Case 1:  There Can be no Bad Faith if Coverage is Not Due 

The New Jersey Superior Court Appellate Division affirmed the trial court’s ruling that there was no “property damage” as defined under the policy, because lost money is not “tangible property.” The trial court thus granted summary judgment on the coverage claim. It had also dismissed the insured’s bad faith claim.

The Appellate Division affirmed the judgment that no coverage was due. In light of the absence of any coverage duty, it found no need to address any other arguments, presumably including the bad faith claim.

Date of Decision: May 9, 2019

Estate of Louis F. Keppel v. Angela’s Angels Home Healthcare, Superior Court of New Jersey Appellate Division DOCKET NO. A-3868-17T1, 2019 N.J. Super. Unpub. LEXIS 1068 (N.J. App. Div. May 9, 2019) (Currier, Koblitz, Mayer, JJ.)

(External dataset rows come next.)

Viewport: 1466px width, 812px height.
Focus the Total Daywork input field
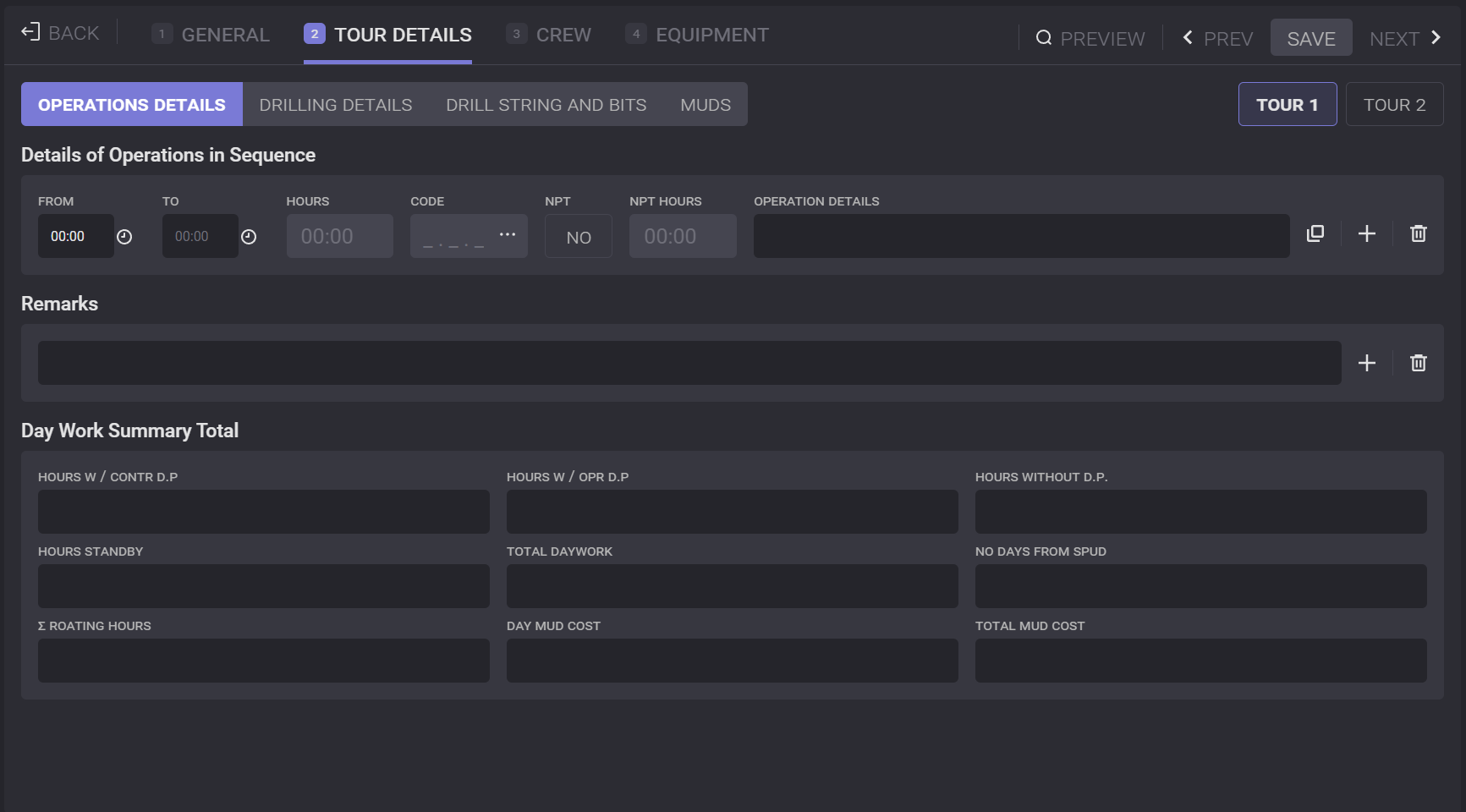coord(732,586)
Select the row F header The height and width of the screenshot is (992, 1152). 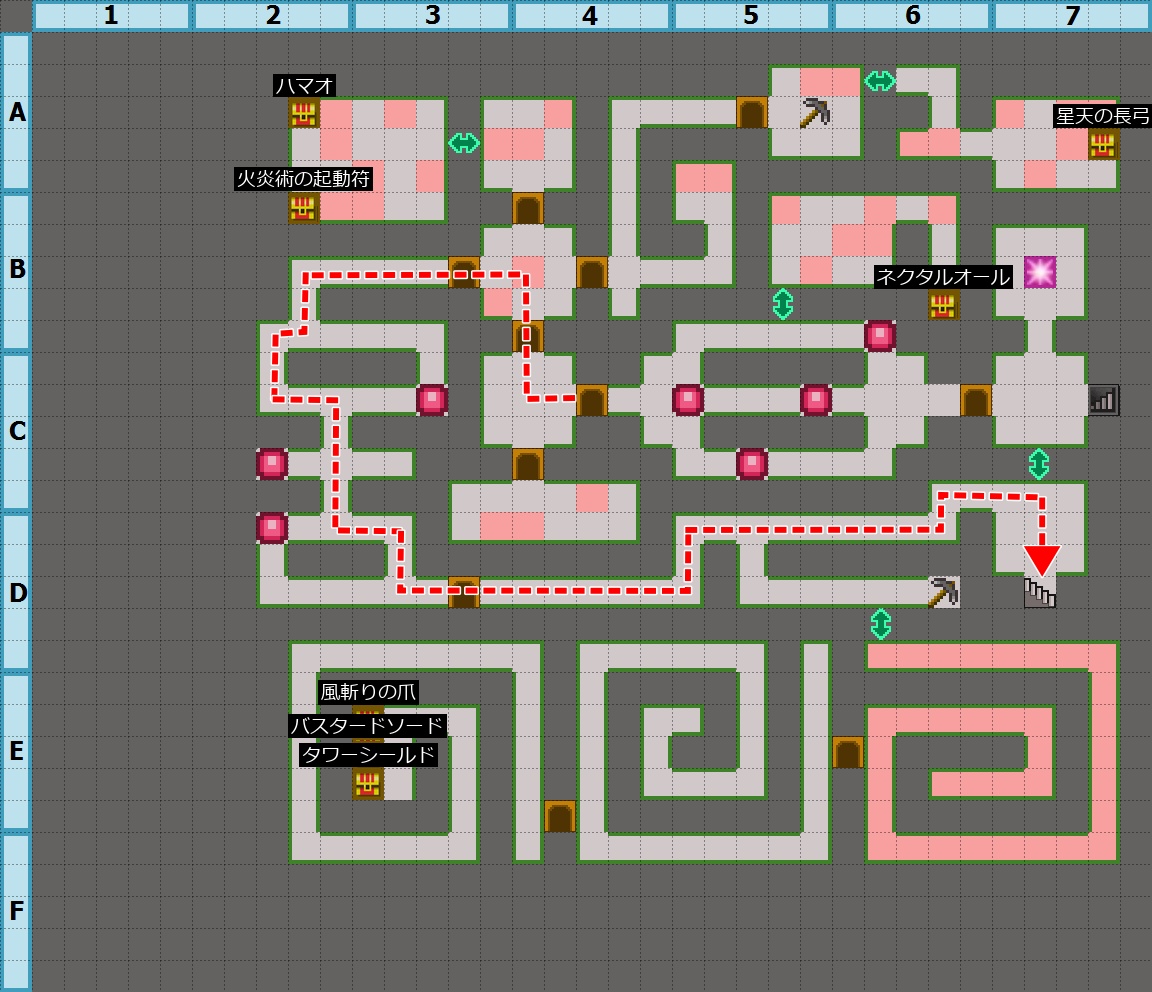pos(16,911)
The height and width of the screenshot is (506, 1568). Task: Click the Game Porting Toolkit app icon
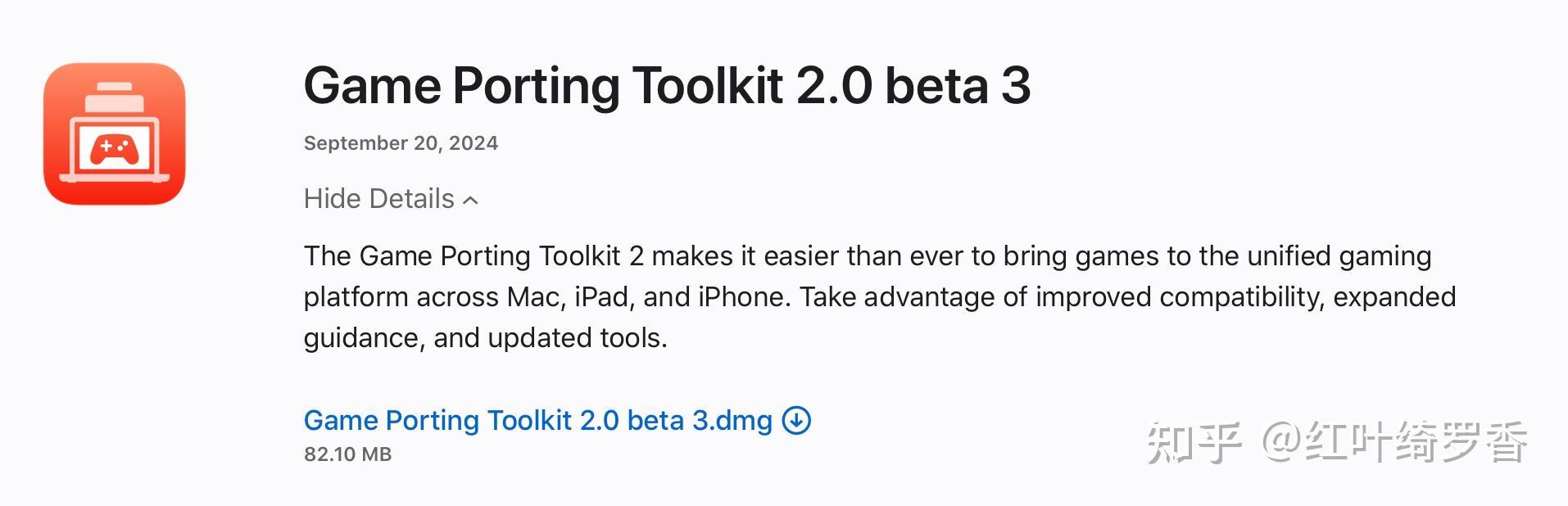point(114,133)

Case 2:  The Insured’s Conclusory Allegations Fail to Set Out a Plausible Bad Faith Claim

The insured brought a breach of contract and bad faith complaint against the carrier in the Superior Court, which was removed to federal court on diversity grounds. She alleged the carrier did not pay the full amount due on her water loss. No motion to dismiss the contract claim was asserted, but the insurer did move to dismiss the insured’s bad faith claim and request for punitive damages.

The bad faith count included allegations that the insurer “(1) failed to properly and promptly investigate Plaintiff’s claims; (2) denied and delayed her coverage with no debatable reason to do so; (3) violated the Unfair Claims Settlement Practices Act; and (4) unreasonably denied adjusting and paying Plaintiff’s claim.”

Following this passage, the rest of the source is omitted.